------ Given records
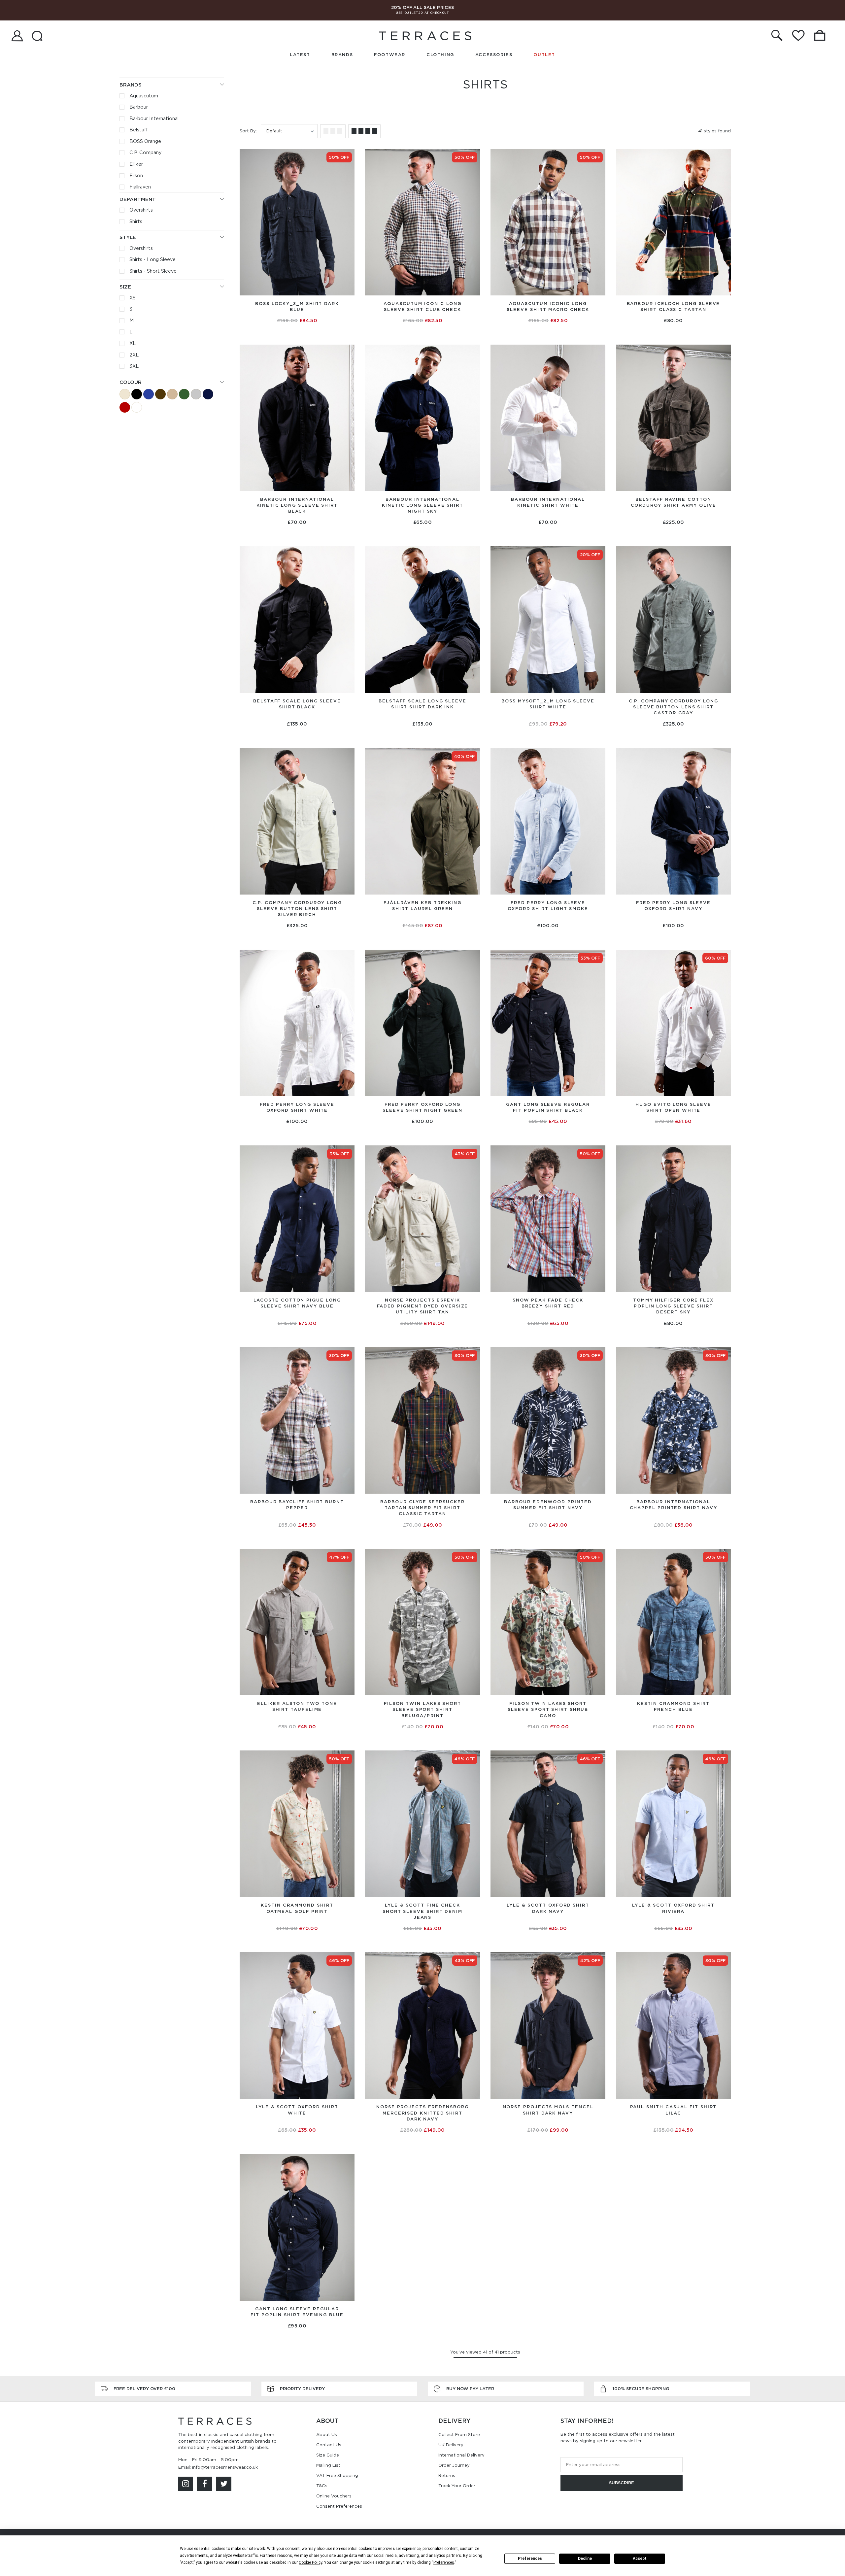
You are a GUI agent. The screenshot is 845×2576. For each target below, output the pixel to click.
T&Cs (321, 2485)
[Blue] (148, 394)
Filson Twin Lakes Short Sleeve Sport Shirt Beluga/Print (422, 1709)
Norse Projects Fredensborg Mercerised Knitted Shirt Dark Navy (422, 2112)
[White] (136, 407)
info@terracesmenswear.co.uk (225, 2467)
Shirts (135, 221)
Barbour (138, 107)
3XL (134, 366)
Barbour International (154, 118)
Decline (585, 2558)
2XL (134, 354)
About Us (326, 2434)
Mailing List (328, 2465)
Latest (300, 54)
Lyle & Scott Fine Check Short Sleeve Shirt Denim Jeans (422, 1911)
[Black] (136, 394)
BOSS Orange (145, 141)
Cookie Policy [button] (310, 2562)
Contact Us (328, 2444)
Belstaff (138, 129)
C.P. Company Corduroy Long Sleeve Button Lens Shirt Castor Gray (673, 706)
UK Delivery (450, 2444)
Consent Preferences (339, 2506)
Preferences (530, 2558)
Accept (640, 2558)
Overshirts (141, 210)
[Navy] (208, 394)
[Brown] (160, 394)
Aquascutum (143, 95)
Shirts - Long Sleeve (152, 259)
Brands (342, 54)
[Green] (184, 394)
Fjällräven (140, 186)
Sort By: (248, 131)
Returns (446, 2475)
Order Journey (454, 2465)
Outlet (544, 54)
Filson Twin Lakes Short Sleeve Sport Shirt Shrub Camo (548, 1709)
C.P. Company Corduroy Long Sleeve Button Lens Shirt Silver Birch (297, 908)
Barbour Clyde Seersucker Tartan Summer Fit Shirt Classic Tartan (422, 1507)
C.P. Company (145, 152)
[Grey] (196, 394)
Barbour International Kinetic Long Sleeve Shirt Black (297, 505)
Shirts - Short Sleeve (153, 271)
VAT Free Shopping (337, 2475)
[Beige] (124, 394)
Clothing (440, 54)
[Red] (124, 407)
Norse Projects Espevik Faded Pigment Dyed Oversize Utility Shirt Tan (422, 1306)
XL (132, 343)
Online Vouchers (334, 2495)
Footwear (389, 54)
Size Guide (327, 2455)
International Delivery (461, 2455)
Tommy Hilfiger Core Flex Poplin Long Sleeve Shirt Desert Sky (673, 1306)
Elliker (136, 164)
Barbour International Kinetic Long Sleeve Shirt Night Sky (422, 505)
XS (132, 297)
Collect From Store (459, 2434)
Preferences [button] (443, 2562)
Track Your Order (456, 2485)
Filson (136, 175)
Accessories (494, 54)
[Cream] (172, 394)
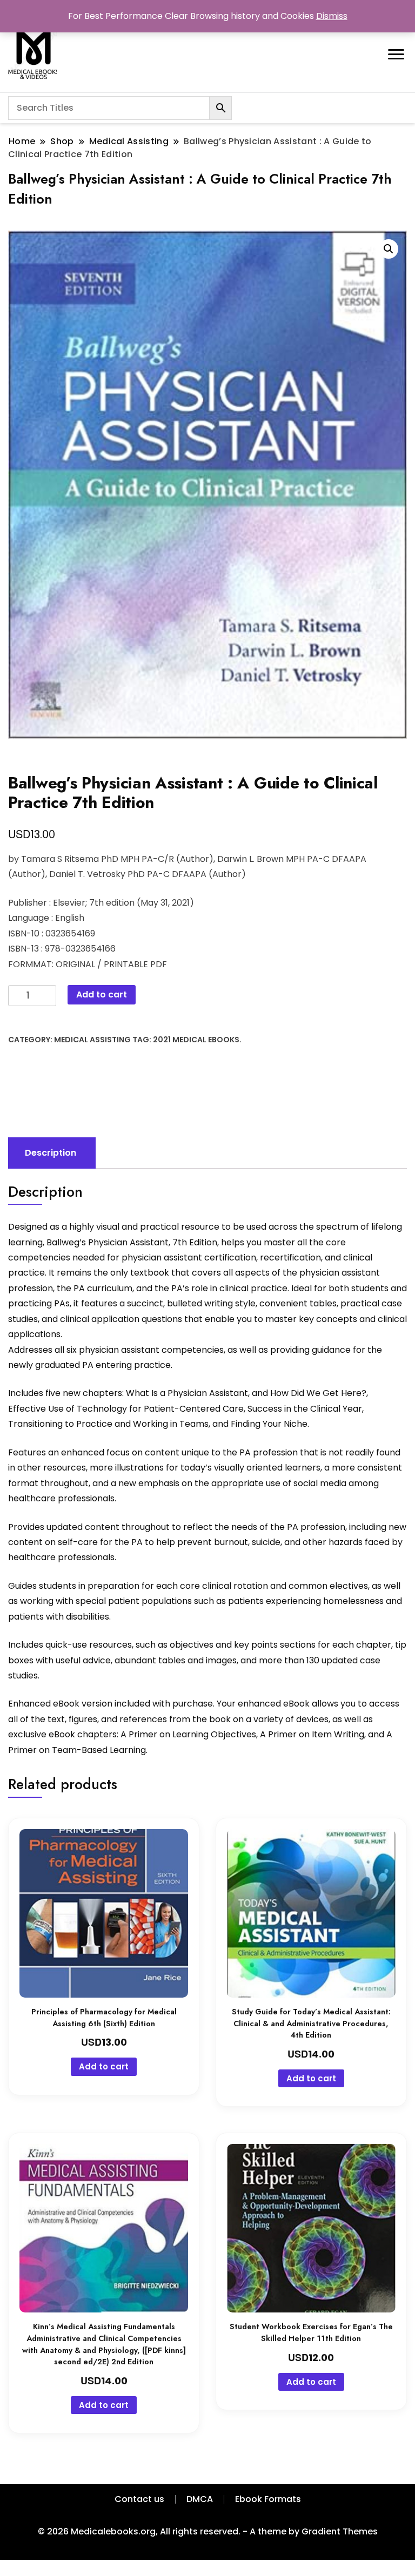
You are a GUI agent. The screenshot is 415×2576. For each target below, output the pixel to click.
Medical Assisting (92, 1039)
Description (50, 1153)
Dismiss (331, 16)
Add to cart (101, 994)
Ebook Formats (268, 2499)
------------
§ **Exercise objective**:
Give the exact lines, and only those, from the line containing "Contact Us (328, 2444)" through the line containing "[Green] (184, 394)" in the entries above.

§ **Result for this exercise**:
Contact Us (328, 2444)
Belstaff (138, 129)
C.P. Company Corduroy Long Sleeve Button Lens Shirt Castor Gray (673, 706)
UK Delivery (450, 2444)
Consent Preferences (339, 2506)
Preferences (530, 2558)
Accept (640, 2558)
Overshirts (141, 210)
[Navy] (208, 394)
[Brown] (160, 394)
Aquascutum (143, 95)
Shirts - Long Sleeve (152, 259)
Brands (342, 54)
[Green] (184, 394)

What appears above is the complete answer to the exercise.